Une
lente procession s'avance sur la Croisette à Cannes.
En ce mois de mai 2000, les festivaliers étonnés découvrent
un chameau déambulant aux côtés d'une Cadillac rose.
Voilà une opération promotionnelle comme Spray les affectionne.
À grand renfort de marketing, l'entreprise suédoise
tente d'imposer son portail en France et dans plusieurs
pays européens. Le chameau fait partie des animaux qu'elle
s'est donné comme emblèmes. Pour la procession cannoise,
Christophe Salanon, le responsable du marketing, aurait
rêvé d'une girafe. "Mais c'était inaccessible financièrement,
pas tant la location que le transport. J'ai tenté plusieurs
fois, mais on a toujours renoncé pour une question de
coût."
Aux
côtés du véhicule et de l'animal à deux bosses, des
êtres humains vêtus de rose et de bleu (les couleurs
de la marque) distribuent aux passants tracts et CD-Rom
promotionnels. Des jeunes femmes, recrutées via une
agence d'hôtesses de la région, dansent sur le capot
de la voiture. Au milieu de l'agitation, Laurent Sorbier
porte les caisses, réapprovisionne les hôtesses en tracts,
accompagne le chameau. Et se pose quelques questions
: lui qui est vice-président de la filiale française,
pourquoi passe-t-il ses journées aux côtés de ce mammifère
à sillonner la Croisette ? N'aurait-il pas mieux à faire,
développer des contacts dans le milieu du cinéma, par
exemple ?
Porter
les cartons
Mais à ses côtés, Thomas Fellbom, le patron suédois,
ne l'entend pas ainsi. Il s'appuie sur des principes
en vigueur dans son pays d'origine : plutôt que
d'embaucher quelques étudiants pour mener à bien cette
opération promotionnelle, mieux vaut impliquer l'équipe
de Spray, à commencer par ses dirigeants. "On avait
loué une maison, raconte-t-il. On habitait tous ensemble.

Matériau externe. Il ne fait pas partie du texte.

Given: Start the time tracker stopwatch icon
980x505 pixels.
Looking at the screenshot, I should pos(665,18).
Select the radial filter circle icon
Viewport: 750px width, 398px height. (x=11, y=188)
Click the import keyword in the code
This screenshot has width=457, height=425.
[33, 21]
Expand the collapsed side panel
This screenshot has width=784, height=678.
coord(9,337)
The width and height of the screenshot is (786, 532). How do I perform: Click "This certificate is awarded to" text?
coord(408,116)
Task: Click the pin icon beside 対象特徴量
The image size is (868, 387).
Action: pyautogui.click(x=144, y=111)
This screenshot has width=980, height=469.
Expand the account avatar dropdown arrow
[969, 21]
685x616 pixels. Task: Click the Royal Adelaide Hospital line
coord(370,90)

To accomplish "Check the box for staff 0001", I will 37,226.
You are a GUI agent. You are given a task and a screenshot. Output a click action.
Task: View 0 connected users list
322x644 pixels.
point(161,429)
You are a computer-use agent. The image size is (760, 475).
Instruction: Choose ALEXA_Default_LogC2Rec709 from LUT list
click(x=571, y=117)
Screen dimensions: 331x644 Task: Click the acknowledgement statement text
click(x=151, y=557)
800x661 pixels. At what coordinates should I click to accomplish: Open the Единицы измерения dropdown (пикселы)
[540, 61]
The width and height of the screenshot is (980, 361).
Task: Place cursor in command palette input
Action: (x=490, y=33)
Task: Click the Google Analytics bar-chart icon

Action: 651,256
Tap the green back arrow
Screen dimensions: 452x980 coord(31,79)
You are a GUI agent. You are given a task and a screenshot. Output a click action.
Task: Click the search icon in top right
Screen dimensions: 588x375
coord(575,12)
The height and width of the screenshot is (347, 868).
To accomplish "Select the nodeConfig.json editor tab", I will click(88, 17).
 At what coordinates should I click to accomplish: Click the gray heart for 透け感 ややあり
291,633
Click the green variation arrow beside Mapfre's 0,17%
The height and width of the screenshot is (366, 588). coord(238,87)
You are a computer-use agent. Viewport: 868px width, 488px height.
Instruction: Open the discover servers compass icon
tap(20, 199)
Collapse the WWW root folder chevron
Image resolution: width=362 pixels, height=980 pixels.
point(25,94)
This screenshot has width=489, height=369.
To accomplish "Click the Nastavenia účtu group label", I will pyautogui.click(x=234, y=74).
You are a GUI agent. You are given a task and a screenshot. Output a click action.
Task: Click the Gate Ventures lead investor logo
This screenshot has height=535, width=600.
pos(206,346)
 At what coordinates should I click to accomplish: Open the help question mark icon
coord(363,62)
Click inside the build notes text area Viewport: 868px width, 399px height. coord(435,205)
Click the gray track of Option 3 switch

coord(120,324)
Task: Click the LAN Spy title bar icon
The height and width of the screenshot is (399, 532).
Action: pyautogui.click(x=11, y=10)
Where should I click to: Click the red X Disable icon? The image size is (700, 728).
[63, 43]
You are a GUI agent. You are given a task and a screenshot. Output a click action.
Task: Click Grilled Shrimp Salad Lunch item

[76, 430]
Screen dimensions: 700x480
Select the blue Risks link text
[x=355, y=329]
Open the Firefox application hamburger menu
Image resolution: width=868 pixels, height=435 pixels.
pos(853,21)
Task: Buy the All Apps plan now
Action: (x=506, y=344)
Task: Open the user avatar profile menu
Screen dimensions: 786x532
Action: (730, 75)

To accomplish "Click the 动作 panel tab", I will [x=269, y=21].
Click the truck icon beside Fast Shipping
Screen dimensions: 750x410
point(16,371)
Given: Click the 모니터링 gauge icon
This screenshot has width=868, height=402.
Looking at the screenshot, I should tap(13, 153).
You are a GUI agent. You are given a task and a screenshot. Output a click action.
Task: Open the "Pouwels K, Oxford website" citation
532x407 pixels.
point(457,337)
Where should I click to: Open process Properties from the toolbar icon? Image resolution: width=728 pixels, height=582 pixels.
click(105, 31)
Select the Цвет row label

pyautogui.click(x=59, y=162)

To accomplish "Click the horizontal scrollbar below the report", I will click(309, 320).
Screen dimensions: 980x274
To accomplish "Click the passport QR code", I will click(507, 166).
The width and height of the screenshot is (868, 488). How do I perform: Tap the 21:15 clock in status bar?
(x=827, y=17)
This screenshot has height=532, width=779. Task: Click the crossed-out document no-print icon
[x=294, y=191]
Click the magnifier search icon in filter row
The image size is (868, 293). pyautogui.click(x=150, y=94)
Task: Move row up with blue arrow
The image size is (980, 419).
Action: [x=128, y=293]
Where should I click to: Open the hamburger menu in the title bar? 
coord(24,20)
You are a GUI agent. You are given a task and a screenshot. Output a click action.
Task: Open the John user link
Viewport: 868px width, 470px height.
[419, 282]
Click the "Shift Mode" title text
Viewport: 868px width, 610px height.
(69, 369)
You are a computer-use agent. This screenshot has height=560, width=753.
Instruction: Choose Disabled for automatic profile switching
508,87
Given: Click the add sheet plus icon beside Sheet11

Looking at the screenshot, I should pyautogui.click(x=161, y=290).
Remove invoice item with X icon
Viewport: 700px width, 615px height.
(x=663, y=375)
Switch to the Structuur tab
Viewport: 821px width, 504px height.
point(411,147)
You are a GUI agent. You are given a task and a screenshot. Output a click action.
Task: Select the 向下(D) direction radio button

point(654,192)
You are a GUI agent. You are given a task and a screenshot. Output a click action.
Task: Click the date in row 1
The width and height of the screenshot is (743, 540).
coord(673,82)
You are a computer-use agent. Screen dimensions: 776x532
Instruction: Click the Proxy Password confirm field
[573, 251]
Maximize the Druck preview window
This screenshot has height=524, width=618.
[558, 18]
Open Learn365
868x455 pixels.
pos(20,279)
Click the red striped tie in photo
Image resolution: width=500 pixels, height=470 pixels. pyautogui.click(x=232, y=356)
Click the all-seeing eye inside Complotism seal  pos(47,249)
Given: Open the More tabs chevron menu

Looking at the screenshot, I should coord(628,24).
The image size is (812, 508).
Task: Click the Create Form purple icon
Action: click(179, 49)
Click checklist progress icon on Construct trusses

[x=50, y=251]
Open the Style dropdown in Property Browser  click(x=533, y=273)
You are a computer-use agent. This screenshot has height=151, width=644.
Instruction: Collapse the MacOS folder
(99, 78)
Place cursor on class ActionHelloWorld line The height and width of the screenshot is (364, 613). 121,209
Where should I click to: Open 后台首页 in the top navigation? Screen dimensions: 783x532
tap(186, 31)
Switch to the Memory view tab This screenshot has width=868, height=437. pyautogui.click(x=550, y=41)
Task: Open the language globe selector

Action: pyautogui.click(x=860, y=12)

J'exigeais que tout le monde soit là et aide à porter
les cartons. Je trouve ça essentiel pour l'esprit d'équipe."
S'en
suit une altercation entre les deux hommes. Il faut
dire que tout les oppose dans la manière dont ils conçoivent
l'organisation d'une entreprise. Thomas Fellbom a passé
son bac en France, mais il est allé faire ses études
à la Stockholm School of Economics. Fin août 1999, il
démissionne du Centre suédois du commerce extérieur
(une branche de l'ambassade à Paris), où il aidait les
entreprises suédoises à s'implanter en France, notamment
Spray. Il garde en mémoire une anecdote de son père,
qui racontait avoir pris en auto-stop le patron d'Ikea
: un bon manager doit rester simple.
Laurent
Sorbier, lui, est un pur produit de l'élite française
(Normale Sup, Sciences Po) et de la haute administration,
habitué aux lentes procédures et aux hiérarchies pesantes.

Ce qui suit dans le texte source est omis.